MR BARR (continuing):

provisions that just saw ad hoc redevelopment occurring throughout the suburbs. In fact, we now have a much more controlled basis for residential intensification that is achieving important policy outcomes for the territory in a range of areas. The government completely rejects Mrs Dunne's analysis.

We look forward as part of the new territory plan to delivering on some key outcomes for the people of Gungahlin. That is a very high priority for me. Since I have been planning minister I have indicated that the needs of the people of Gungahlin are front and centre for me not only as the planning minister but also as education and sport and recreation minister. I will continue through those ministerial roles to work hard to deliver the services that the people of Gungahlin need. That is a very clear commitment from me. That commitment can be seen in the new Harrison school, the funding for the Gungahlin college and the range of associated planning works that are underway and were funded in the second appropriation.

This government remain committed to reform in the planning portfolio, along with all other areas of government. We will continue to deliver services efficiently and effectively. This is another example of that. I thank members for their support of the new territory plan.

Question resolved in the affirmative.

Planning and Development Legislation Amendment Bill 2008

Debate resumed from 14 February 2008, on motion by Mr Barr:

That this bill be agreed to in principle.

MR SESELJA (Molonglo—Leader of the Opposition) (6.14): The minister will be relieved, after our last planning debate, to know that there will be no amendments today.

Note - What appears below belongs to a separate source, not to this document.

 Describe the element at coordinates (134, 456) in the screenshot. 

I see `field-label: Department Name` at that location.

I think in the last one there were some 100 or so that I moved, but I think we have staked our policy differences when it comes to the planning and development legislation.

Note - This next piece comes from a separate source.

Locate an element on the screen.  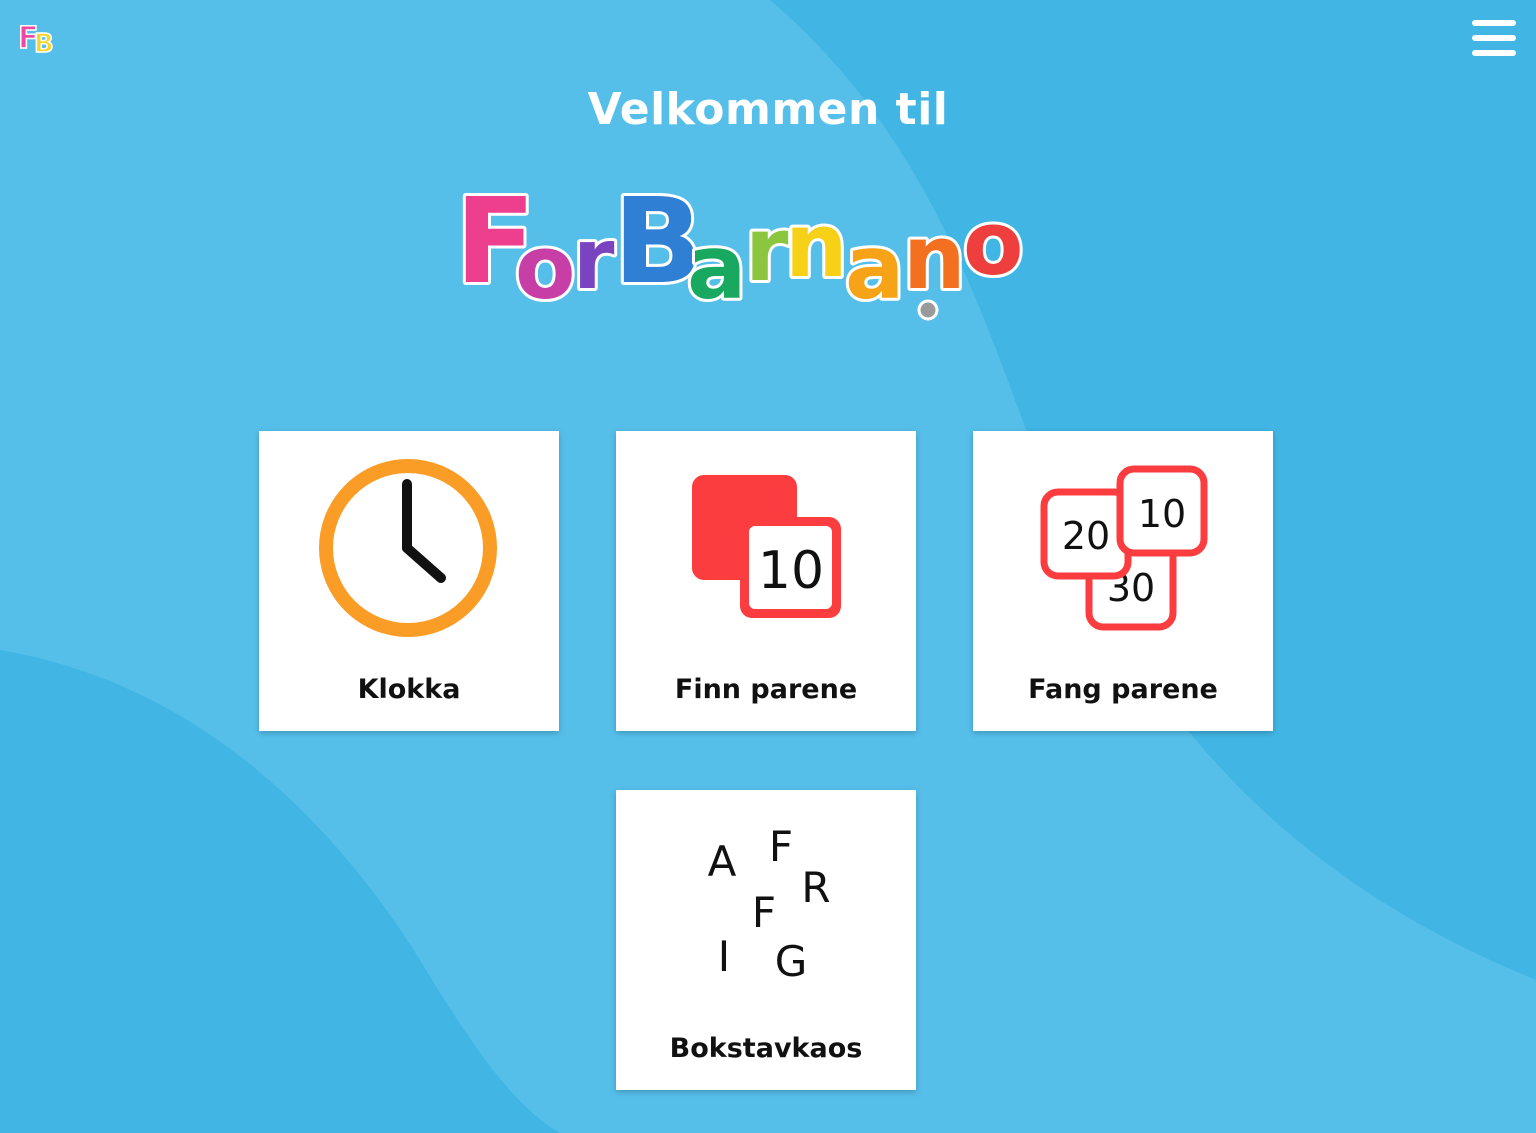
letter-g: G is located at coordinates (792, 962).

The planning system reform package has been a complex and a detailed issue. The opposition, as stated earlier in my speech on the territory plan, has supported the process and sought to work productively with the government, industry, stakeholders and the broader community. The substance of the bill as presented to the Assembly deals largely with the implementation of the government's reactive measures to the housing affordability crisis and goes also to key compliance issues requiring resolution.

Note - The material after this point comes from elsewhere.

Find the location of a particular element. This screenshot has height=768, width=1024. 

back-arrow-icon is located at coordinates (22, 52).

One of the key changes to government policy contained in the bill is the move to allow for over-the-counter land sales. A major criticism of the government from the opposition and indeed the community at large has been the inability of the government to provide land to the community in a timely and affordable fashion. The fact that the law needed to be changed to allow the government to move forward in this area reflects the very real breakdown and failure of policy.